### RECORD LIST

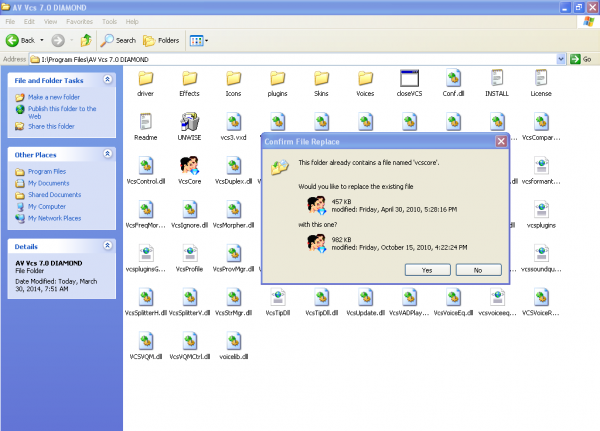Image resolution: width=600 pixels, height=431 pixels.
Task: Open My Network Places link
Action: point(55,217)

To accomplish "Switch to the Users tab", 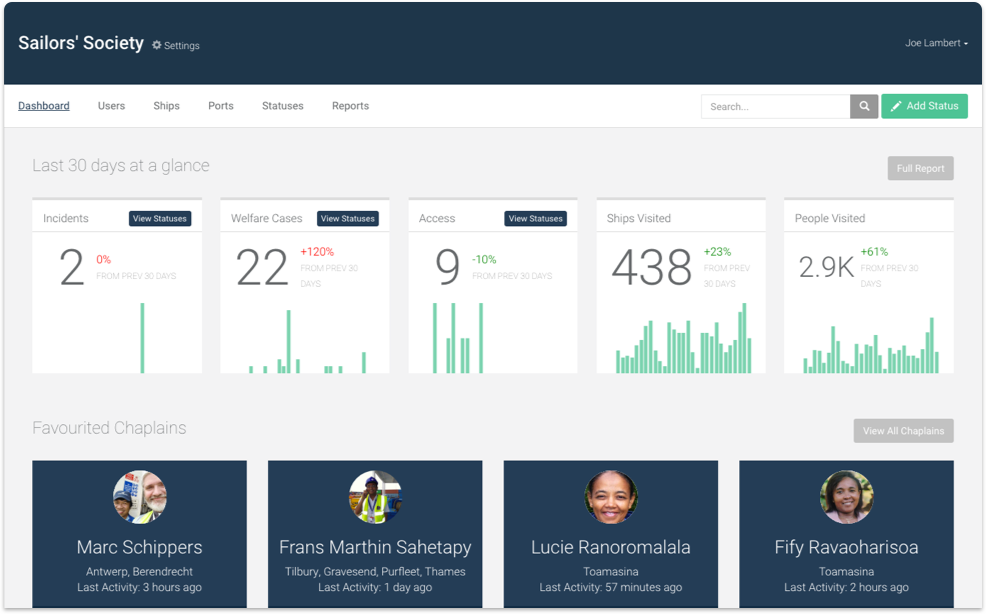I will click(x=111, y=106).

######
### RECORD LIST

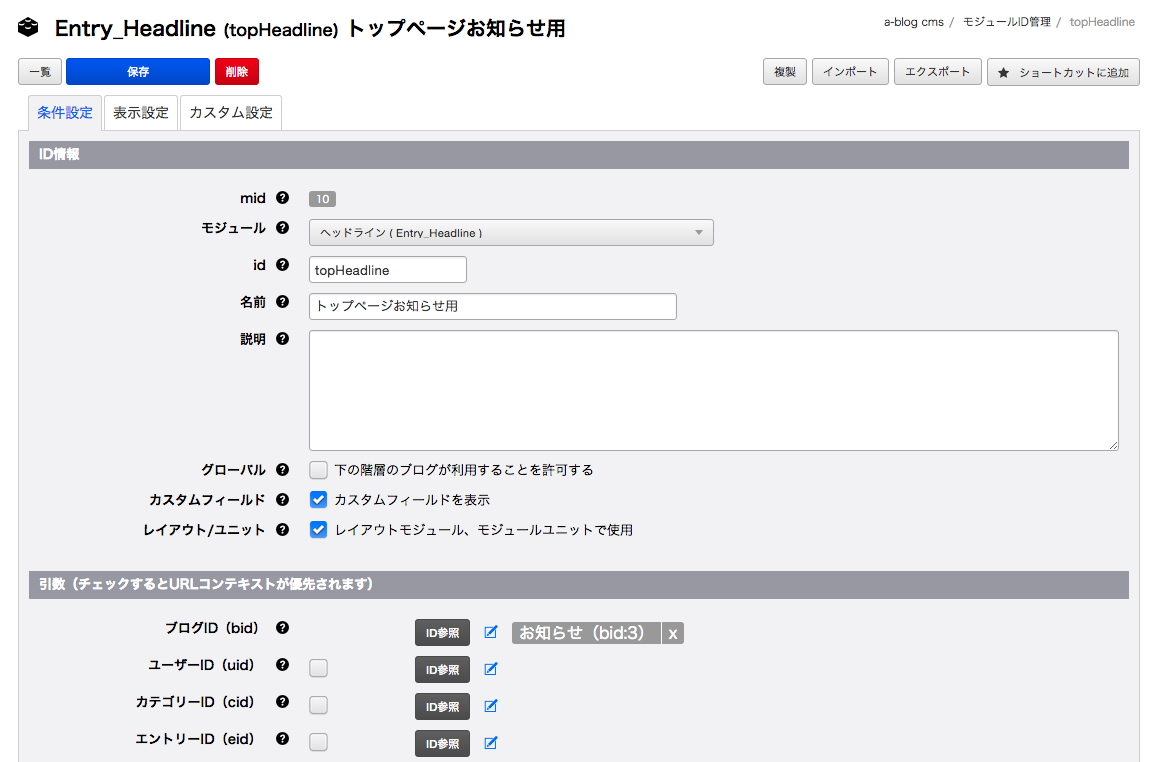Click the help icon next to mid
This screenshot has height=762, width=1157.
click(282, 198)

######

§ **PROMPT**
Reproduce verbatim the lines between the one containing "Click the help icon next to mid" and the one containing "click(282, 198)", inclusive, omitting the pictures.

§ **EXERCISE RESPONSE**
Click the help icon next to mid
This screenshot has height=762, width=1157.
click(282, 198)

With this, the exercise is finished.